WHAT’S NEW: If you know anything about non-compete agreements in Massachusetts, you probably know they’ve been a flashpoint of debate more than once. The state legislature has spent almost a decade trying to decide whether to place statutory limits on the scope of non-compete clauses (also called “covenants not to compete”) in employment agreements. Back in 2016, it looked like a compromise on competing bills was close, but a final agreement never materialized.
Last week, on April 17, 2018, a joint House/Senate committee reached agreement on disputed details and sent a new draft bill on for consideration. In this latest round, the new co-chairs of the Joint Committee on Labor and Workforce Development seem to have helped legislators reconcile differences between the six non-compete bills that were in play.
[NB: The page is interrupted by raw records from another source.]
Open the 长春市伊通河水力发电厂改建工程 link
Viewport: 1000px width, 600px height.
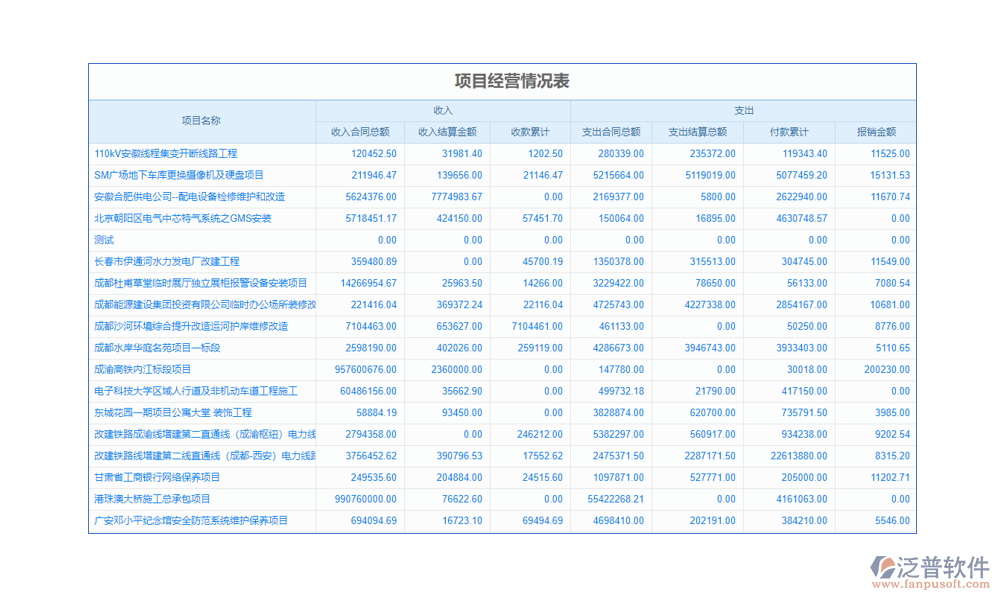click(167, 262)
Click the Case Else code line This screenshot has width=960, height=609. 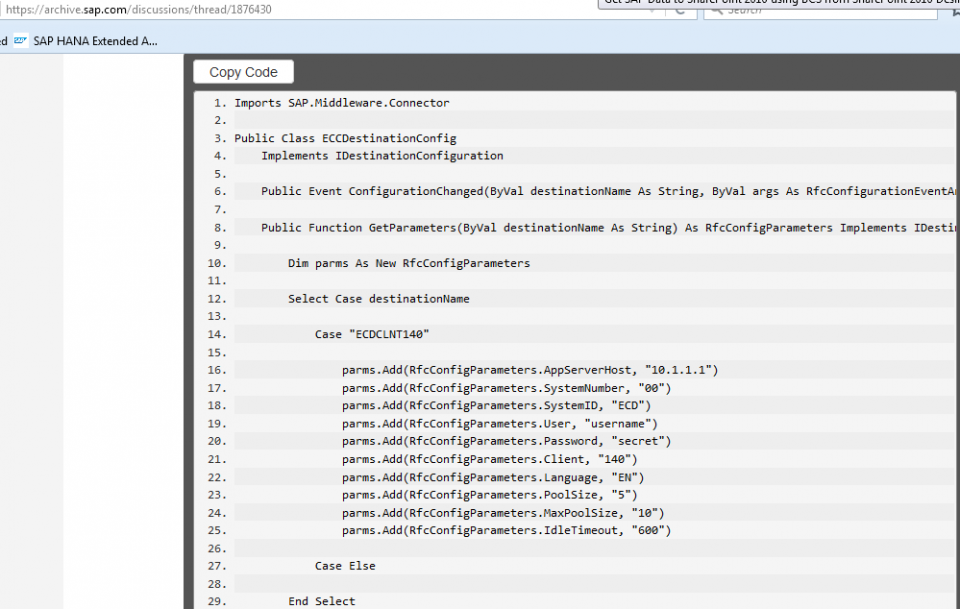[345, 566]
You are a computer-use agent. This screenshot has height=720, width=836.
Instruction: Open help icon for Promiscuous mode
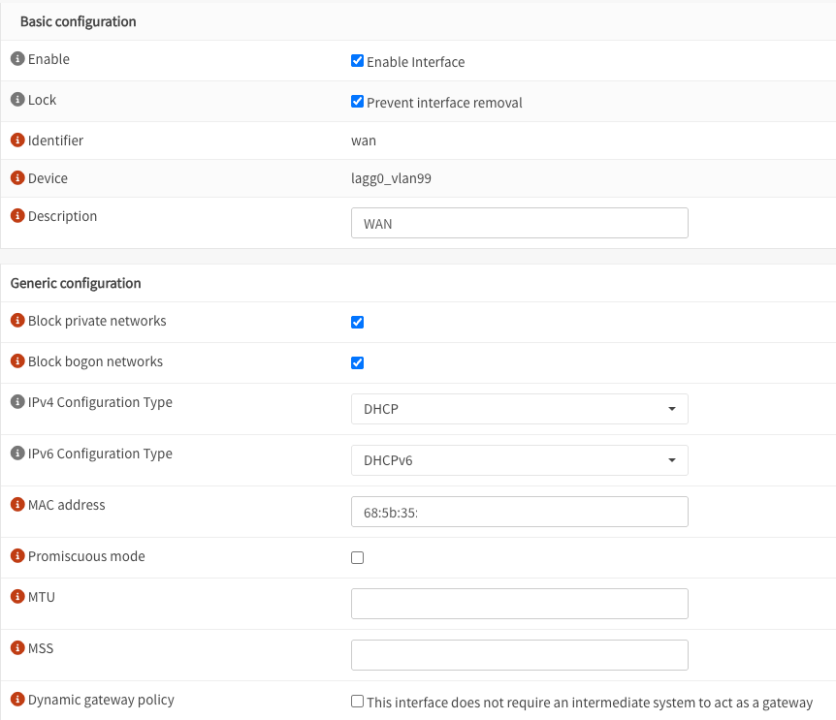pyautogui.click(x=17, y=557)
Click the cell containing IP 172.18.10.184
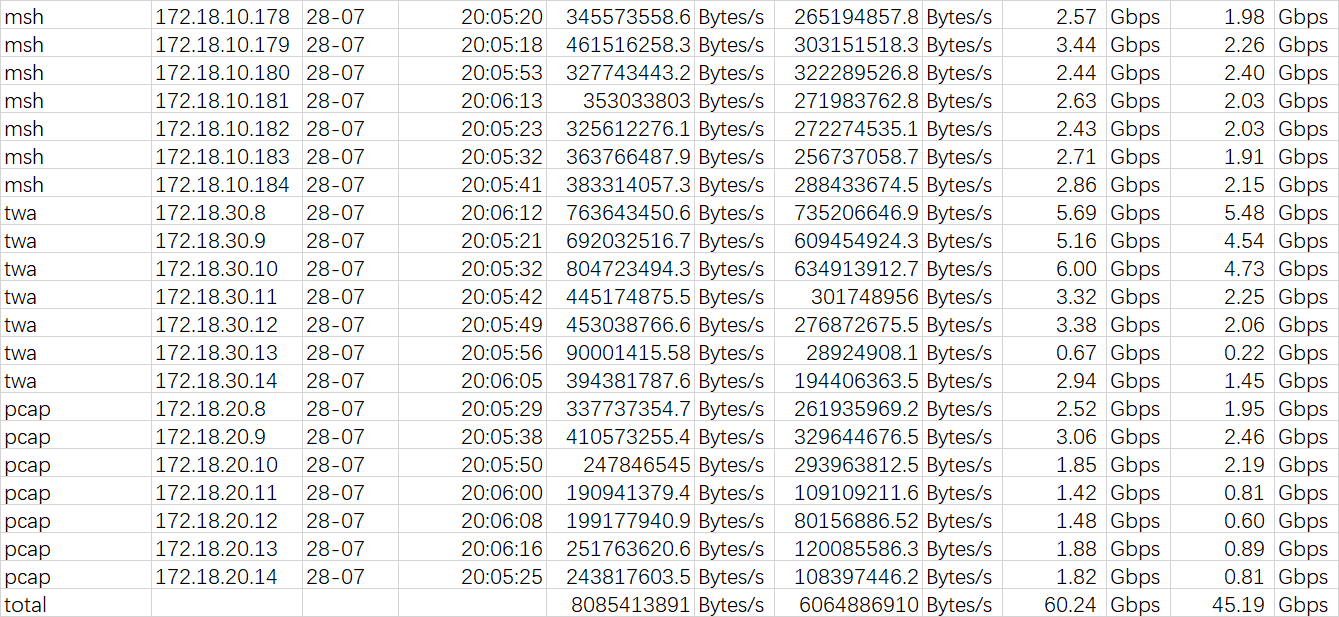This screenshot has height=617, width=1339. (222, 185)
Here are the Committee’s answers to some of the most important questions about permissible non-competes:
- Non-compete agreements are enforceable under the latest draft, which rejects the Senate bill that would have outlawed them altogether. It looks like Massachusetts will not be adopting the California model.
- In general, non-competes are enforceable only against more experienced, white collar employees. Under the proposed bill, non-exempt workers, students, and people under the age of 18 cannot be subject to a non-compete agreement. Some earlier drafts prohibited non-competes for lower-wage employees, but the overtime classification (exempt/non-exempt) won out as a distinguishing feature instead.
- In a significant departure from judicial decisions on this issue, the legislators decided that non-competes will not be enforced against employees who are laid off or fired, unless the termination is for “cause.” To comply with this law, employers would need to understand previously undefined terms like “cause” and “laid off.”
- Differing opinions on the maximum duration of non-compete agreements were reconciled in favor of employers. In previous draft bills, the maximum ranged from three months to a year. The new bill proposes a one-year limit.
- In another change from judicial decisions, the proposed bill says continued employment is not adequate consideration for a non-compete agreement entered into after the start of employment. That means an employer must give an ongoing employee something extra in exchange for the employee’s agreement to the restriction.
- Three of the previous bills would have required employers to provide garden leave payments or other mutually agreed-on consideration when enforcing a non-compete agreement. The new draft keeps that requirement and sets a minimum value for garden leave payments, but it doesn’t establish similar minimum values for “other consideration.”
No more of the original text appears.